### THE PROBLEM
Write out verbatim the lines below, from the line with "749x322 pixels. How" to the line with "will (90, 48).", including both of those lines.

### INPUT MATERIAL
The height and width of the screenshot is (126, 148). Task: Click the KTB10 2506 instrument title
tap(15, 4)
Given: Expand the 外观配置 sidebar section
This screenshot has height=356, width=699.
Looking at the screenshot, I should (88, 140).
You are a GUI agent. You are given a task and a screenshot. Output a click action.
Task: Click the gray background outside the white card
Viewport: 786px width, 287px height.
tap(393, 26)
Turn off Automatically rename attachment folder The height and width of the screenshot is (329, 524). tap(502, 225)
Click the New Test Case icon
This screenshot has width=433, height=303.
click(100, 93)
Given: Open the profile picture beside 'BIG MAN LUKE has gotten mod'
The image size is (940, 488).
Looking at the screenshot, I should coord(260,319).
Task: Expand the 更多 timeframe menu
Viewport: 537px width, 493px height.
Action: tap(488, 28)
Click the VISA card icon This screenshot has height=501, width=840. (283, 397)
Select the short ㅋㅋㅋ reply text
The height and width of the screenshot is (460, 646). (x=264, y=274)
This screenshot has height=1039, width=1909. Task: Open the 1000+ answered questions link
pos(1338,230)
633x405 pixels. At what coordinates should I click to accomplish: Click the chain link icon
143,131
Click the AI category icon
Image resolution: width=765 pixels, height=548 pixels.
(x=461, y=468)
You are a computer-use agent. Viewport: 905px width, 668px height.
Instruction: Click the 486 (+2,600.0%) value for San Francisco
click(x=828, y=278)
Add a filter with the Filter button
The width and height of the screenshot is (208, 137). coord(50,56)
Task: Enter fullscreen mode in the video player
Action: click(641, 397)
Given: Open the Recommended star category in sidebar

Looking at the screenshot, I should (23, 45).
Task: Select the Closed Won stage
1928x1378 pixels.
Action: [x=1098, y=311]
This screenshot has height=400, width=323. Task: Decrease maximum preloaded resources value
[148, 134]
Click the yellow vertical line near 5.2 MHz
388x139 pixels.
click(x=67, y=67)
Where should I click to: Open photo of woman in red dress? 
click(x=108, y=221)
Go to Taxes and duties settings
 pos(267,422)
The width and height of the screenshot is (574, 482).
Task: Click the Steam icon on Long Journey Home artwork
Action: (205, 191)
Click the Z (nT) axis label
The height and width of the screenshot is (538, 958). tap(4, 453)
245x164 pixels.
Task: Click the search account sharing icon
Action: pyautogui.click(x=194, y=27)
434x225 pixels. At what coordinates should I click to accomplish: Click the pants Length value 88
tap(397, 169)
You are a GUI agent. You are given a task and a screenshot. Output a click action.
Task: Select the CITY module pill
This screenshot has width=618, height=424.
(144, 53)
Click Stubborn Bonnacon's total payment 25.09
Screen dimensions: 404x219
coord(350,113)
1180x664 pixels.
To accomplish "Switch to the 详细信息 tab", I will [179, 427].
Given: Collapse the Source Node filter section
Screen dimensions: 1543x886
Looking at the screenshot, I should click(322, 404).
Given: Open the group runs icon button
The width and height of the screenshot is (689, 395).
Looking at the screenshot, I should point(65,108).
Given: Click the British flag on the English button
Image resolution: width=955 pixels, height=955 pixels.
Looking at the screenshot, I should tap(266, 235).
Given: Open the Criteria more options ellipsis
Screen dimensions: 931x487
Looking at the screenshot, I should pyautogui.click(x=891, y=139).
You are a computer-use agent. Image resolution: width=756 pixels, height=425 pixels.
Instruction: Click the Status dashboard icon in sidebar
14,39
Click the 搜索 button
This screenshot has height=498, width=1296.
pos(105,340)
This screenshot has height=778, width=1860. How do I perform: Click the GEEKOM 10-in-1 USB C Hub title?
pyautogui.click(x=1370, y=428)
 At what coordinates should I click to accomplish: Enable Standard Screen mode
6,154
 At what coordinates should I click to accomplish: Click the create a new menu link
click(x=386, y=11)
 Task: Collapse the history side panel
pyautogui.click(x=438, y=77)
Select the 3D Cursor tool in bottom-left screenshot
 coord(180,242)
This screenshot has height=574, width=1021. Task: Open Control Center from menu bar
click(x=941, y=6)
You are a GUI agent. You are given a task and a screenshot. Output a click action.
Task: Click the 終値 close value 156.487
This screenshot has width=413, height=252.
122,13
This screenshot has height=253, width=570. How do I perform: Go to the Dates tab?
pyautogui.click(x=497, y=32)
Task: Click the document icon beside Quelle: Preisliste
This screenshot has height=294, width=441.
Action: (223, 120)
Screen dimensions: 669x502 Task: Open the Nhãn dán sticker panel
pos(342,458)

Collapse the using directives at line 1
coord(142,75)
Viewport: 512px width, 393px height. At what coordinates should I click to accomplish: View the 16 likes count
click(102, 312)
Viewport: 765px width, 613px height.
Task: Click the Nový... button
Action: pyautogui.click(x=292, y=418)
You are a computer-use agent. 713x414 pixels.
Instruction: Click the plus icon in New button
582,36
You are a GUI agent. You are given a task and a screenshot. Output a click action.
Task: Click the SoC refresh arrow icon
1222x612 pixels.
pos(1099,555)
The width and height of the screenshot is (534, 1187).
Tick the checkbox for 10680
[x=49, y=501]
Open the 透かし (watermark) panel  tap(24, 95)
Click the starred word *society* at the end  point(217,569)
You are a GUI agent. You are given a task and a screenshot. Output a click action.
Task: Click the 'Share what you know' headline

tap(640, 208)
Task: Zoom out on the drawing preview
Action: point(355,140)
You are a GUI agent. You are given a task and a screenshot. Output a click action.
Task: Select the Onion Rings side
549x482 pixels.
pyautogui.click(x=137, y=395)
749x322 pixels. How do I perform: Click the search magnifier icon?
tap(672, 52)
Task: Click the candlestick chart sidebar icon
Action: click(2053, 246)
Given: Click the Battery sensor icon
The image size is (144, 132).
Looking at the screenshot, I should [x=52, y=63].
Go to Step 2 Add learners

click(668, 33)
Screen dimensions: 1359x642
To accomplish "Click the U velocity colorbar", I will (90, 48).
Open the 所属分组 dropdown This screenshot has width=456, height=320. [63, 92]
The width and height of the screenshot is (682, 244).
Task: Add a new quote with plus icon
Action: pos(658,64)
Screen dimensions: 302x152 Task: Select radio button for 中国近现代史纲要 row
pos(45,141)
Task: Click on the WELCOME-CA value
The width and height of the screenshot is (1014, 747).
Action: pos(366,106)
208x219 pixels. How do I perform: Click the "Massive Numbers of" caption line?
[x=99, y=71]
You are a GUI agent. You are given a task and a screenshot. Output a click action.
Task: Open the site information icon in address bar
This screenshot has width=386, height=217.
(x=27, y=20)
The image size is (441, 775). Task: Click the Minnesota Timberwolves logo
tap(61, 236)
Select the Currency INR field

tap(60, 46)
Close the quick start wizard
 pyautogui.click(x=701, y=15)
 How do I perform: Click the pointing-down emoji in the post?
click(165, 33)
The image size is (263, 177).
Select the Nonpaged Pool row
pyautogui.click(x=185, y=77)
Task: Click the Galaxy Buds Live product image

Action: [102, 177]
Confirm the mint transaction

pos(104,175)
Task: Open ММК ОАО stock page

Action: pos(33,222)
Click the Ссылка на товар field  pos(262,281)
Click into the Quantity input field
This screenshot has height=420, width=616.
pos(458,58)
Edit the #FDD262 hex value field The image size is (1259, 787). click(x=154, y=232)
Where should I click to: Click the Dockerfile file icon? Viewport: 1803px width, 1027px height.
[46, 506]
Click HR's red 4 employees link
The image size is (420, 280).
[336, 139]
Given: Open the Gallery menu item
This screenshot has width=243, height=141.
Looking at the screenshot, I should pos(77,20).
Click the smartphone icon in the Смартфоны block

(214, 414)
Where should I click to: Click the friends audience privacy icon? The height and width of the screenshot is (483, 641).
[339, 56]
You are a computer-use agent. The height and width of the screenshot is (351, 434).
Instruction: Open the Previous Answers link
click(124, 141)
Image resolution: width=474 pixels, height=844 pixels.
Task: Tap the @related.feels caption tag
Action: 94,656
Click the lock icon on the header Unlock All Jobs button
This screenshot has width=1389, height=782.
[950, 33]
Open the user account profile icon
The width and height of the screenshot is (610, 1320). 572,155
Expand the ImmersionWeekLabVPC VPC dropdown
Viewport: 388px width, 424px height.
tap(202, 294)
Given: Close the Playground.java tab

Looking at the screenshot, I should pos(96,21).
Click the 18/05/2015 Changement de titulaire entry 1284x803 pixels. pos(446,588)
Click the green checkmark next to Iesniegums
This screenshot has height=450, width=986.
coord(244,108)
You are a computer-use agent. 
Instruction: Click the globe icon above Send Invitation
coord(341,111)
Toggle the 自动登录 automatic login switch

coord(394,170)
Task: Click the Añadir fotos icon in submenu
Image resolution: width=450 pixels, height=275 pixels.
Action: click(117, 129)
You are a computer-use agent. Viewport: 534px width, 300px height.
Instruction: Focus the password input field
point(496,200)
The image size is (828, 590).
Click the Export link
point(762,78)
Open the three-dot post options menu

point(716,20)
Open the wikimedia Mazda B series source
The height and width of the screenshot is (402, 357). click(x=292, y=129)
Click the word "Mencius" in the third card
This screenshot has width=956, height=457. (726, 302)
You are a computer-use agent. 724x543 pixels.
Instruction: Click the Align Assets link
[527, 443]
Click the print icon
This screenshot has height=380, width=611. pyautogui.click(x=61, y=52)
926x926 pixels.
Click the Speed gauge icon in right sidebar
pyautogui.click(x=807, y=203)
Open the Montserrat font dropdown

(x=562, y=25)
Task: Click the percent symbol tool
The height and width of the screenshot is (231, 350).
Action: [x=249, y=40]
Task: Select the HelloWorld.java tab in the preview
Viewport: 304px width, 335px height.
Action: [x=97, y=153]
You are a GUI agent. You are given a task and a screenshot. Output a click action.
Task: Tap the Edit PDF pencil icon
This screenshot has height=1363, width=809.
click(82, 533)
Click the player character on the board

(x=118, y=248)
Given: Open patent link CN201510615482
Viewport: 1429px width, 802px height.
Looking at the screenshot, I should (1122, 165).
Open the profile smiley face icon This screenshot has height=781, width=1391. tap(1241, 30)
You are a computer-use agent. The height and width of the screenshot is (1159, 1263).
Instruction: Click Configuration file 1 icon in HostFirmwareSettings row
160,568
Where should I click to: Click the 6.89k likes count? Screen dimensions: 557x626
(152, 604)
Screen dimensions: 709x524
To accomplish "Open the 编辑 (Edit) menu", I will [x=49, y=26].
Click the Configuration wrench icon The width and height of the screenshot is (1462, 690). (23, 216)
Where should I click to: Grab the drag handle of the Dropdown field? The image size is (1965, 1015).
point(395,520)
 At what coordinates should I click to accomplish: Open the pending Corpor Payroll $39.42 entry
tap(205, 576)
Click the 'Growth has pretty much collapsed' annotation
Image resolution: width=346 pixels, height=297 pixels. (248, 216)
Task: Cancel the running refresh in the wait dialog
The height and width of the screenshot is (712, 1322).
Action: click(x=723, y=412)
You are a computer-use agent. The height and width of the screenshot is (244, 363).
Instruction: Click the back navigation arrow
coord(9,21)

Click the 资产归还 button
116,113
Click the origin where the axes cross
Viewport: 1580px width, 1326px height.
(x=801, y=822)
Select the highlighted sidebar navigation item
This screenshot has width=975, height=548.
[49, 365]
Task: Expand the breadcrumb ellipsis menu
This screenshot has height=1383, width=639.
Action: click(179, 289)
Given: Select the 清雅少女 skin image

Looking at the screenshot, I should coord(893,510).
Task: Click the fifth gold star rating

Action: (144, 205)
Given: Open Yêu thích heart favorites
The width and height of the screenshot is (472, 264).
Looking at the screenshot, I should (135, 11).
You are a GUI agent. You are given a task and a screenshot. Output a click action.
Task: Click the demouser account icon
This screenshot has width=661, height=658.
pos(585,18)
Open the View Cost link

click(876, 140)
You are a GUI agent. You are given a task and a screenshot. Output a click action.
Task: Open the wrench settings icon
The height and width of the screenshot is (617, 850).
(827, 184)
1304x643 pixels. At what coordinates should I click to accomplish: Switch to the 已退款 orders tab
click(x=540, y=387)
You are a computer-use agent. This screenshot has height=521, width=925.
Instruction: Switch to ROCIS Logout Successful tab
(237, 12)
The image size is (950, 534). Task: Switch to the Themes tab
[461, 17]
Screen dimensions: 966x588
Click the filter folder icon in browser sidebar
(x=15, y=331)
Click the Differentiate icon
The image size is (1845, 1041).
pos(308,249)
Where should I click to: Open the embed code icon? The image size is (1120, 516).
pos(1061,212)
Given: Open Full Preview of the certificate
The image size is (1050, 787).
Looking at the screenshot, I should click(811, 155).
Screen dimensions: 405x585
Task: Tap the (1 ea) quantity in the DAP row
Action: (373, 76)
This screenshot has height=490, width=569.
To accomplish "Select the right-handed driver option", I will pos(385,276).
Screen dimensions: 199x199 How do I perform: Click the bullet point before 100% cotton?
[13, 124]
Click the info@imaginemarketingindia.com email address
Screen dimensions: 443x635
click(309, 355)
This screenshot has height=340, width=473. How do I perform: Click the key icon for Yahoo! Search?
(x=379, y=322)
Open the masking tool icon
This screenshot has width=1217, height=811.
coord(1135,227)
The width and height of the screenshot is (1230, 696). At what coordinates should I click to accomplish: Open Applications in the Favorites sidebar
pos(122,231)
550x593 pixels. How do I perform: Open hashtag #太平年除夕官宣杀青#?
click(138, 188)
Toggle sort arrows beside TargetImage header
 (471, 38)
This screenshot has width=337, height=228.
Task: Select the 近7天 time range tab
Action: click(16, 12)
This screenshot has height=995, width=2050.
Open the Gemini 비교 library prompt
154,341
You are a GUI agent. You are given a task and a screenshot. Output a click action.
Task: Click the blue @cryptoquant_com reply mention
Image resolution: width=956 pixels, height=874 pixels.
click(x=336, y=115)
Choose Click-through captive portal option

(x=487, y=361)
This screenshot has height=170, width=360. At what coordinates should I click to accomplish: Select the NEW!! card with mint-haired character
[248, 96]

### RESULT FOR THIS TASK
749x322 pixels. How do I perform: Click the search magnifier icon?
tap(672, 52)
Task: Click the candlestick chart sidebar icon
Action: click(2053, 246)
Given: Click the Battery sensor icon
The image size is (144, 132).
Looking at the screenshot, I should [x=52, y=63].
Go to Step 2 Add learners

click(668, 33)
Screen dimensions: 1359x642
To accomplish "Click the U velocity colorbar", I will (90, 48).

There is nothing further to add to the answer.